@robryk @objfw It does better, however it still gets beaten by the non-vectorized version. However, my SSE4.1 version beats both: https://objfw.nil.im/file?ci=trunk&name=src/OFMatrix4x4.m&ln=41-70
@objfw @robryk Oh wow! Got it down to 8 registers by reloading the very last part from memory all the time. That made it even faster!. This is by far the fastest of all the various implementations I had now: https://objfw.nil.im/info/cf955413ab508784
@robryk @objfw Ouch. That’s because the vector reload slipped out of the loop, meaning the same vector was used all the time! https://objfw.nil.im/info/9ba7594f7b30df9b
But it’s still the fastest version.
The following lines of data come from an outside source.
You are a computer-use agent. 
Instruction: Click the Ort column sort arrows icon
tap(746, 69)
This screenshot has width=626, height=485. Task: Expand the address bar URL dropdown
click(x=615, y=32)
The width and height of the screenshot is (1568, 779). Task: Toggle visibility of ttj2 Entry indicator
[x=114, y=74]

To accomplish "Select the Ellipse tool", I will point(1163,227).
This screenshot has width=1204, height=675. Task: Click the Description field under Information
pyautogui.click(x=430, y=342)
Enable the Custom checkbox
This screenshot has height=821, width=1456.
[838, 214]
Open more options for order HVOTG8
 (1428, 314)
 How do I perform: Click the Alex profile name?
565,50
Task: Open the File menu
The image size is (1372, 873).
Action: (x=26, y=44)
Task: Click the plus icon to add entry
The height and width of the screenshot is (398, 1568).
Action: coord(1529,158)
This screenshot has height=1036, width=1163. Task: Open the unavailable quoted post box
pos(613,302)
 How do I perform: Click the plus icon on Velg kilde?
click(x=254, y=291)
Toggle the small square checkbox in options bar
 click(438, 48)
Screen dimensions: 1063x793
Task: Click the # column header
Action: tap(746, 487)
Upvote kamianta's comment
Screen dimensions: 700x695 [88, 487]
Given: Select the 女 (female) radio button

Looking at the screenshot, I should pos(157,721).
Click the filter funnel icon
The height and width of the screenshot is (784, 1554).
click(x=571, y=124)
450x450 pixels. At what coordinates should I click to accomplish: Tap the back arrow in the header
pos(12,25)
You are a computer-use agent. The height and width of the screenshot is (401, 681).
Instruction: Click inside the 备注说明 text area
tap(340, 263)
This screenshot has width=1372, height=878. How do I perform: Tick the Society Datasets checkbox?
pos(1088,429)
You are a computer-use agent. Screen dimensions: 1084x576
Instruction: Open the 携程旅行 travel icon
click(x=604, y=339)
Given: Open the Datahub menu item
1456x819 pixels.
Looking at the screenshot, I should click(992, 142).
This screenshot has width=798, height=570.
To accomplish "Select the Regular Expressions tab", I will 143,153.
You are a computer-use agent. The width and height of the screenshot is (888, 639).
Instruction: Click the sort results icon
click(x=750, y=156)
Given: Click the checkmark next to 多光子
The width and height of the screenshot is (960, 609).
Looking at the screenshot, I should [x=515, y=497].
Which means it really is memory bound. Keeping the entire matrix in registers all the time is actually less useful, better to keep the entire vector in there and miss the last row.
But I’ll probably just add an #ifdef OF_AMD64 and use the extra register if it’s available - that’s always the best option.
@objfw @robryk And this brings it basically back to the same speed as that of the code that was missing the vector reload: https://objfw.nil.im/info/5edf0d083d8cbfc4
So, the larger your register set, the better. As always, nothing is slower than accessing memory. Except for that scratch pad - which is probably kept in L1 the entire time.
Now it makes me curious if in some register constrained situations mixing SSE and 3DNow! would have made sense .
If anybody has a Pentium 3 around, I’ll happily provide a patch and test case.